--- Supplied data ---
* * * * * * *

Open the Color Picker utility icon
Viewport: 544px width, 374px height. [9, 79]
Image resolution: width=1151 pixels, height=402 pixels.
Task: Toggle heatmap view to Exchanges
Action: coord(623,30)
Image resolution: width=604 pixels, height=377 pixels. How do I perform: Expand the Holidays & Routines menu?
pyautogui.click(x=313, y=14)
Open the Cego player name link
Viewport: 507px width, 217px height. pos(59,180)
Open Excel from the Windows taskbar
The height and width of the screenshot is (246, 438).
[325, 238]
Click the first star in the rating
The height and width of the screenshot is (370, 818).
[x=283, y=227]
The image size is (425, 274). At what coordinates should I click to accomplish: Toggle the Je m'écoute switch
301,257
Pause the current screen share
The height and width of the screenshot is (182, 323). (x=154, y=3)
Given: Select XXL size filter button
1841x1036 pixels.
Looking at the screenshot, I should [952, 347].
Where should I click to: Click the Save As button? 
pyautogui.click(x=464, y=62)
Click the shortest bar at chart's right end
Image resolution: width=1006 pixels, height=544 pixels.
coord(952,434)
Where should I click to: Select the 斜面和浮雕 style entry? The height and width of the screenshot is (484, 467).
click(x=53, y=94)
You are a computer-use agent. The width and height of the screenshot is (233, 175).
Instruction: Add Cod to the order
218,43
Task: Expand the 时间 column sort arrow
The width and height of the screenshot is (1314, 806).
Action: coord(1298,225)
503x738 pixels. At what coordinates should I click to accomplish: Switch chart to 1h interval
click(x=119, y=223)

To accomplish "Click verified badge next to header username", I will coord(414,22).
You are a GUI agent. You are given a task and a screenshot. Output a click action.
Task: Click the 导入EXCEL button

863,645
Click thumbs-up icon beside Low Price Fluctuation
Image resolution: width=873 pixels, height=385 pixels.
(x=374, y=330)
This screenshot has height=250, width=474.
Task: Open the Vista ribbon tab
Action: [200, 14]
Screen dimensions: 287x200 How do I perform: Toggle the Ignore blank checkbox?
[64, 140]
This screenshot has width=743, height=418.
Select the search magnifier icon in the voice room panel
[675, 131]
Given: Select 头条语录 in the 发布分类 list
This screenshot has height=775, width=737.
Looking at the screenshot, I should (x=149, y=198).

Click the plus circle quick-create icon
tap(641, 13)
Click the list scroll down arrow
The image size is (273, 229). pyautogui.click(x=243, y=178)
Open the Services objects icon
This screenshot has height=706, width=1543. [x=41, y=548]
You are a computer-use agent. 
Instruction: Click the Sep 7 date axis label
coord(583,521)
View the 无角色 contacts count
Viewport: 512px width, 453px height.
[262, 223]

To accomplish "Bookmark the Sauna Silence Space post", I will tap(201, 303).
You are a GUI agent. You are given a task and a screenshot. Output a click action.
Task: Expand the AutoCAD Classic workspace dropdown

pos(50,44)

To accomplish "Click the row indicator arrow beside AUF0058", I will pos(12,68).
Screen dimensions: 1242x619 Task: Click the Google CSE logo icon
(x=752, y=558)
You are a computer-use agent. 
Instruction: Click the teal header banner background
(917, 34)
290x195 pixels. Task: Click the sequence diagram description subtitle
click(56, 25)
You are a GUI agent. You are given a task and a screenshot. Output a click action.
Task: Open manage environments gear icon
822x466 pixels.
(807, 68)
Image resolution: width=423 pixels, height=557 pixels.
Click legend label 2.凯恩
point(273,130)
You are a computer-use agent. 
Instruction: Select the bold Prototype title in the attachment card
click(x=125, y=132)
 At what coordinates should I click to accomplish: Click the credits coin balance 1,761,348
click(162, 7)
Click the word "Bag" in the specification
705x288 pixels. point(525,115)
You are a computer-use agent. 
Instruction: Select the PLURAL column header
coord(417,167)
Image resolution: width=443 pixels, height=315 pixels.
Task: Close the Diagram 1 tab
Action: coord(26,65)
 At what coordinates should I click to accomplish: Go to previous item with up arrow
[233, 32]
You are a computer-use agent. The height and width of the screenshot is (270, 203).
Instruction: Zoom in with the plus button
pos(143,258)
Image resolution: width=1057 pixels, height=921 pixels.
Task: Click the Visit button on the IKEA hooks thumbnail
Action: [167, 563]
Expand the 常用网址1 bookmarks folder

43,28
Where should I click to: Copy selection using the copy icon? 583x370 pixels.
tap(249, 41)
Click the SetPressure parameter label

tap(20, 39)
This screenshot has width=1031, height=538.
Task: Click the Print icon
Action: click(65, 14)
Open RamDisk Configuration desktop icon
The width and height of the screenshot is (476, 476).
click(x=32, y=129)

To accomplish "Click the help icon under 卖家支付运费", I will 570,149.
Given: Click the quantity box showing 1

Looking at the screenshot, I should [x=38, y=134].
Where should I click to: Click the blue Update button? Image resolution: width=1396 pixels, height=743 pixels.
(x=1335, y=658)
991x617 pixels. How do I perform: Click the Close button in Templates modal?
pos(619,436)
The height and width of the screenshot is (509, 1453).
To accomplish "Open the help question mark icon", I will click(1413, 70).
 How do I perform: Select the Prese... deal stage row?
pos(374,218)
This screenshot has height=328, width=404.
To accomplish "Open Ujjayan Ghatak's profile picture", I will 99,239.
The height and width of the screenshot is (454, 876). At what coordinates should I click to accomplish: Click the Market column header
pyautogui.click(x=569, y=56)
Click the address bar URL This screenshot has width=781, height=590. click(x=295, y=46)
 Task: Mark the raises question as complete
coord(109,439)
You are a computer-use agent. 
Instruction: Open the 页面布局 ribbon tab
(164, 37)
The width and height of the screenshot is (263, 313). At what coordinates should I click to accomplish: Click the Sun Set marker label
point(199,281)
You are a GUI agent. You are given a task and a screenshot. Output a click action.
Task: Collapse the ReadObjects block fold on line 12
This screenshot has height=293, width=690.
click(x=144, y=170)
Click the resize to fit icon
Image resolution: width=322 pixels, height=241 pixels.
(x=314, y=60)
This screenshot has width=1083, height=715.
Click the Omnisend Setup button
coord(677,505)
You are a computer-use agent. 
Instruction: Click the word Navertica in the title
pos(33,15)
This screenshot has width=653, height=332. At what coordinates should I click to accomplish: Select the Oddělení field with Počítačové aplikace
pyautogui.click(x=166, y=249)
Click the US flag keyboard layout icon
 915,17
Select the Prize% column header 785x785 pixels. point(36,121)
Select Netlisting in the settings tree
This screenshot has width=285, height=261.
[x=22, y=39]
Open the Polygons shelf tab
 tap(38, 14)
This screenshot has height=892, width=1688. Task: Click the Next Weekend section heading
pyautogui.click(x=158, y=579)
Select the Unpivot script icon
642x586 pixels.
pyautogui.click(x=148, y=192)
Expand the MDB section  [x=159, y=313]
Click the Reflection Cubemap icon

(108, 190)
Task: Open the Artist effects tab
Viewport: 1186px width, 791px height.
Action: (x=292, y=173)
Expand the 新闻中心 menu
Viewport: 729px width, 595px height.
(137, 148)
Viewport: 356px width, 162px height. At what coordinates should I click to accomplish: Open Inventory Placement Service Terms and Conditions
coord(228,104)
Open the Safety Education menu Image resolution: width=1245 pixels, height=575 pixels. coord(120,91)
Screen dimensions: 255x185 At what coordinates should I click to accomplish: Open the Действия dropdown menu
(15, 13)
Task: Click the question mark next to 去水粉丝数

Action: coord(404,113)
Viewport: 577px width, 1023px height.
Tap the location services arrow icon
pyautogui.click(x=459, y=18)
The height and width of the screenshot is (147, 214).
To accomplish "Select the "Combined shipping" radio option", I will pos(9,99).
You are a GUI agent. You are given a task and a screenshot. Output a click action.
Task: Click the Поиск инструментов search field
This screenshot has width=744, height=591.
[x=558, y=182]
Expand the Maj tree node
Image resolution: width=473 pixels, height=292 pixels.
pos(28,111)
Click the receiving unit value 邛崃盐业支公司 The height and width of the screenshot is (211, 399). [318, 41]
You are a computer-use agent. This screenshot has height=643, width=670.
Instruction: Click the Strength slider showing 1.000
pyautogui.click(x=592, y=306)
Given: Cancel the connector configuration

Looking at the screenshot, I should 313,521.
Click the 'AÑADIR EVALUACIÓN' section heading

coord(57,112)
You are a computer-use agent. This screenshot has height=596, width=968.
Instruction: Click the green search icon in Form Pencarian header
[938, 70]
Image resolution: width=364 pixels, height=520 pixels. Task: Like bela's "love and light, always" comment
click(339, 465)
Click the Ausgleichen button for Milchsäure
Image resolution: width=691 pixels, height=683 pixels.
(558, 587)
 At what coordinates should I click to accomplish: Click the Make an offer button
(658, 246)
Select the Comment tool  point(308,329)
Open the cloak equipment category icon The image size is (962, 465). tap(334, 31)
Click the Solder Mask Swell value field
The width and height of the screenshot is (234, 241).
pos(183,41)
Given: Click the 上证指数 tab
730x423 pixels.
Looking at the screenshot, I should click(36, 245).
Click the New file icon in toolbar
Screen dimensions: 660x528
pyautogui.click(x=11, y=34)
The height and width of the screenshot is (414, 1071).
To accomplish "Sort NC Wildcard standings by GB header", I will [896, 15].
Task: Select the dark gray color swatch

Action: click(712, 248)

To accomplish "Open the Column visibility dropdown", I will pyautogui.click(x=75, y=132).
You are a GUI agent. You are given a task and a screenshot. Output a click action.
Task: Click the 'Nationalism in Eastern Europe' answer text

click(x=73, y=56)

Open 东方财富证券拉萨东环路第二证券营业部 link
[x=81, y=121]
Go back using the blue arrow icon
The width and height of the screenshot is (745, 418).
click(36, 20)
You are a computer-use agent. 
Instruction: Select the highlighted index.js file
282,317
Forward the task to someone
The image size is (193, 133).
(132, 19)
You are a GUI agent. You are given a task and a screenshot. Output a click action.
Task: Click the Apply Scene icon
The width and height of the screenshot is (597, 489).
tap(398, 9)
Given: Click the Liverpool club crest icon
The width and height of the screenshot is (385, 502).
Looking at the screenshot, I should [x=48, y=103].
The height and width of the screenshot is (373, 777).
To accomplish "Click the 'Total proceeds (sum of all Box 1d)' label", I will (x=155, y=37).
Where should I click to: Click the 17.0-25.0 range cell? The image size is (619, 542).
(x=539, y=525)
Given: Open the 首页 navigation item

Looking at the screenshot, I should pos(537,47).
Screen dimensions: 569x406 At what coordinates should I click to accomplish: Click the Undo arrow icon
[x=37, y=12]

* * * * * * *

--- What needs to be done ---
Copy out each line of the data where the string "value" appears.

--- Answer to this exercise ---
Click the receiving unit value 邛崃盐业支公司 The height and width of the screenshot is (211, 399). [318, 41]
Click the Solder Mask Swell value field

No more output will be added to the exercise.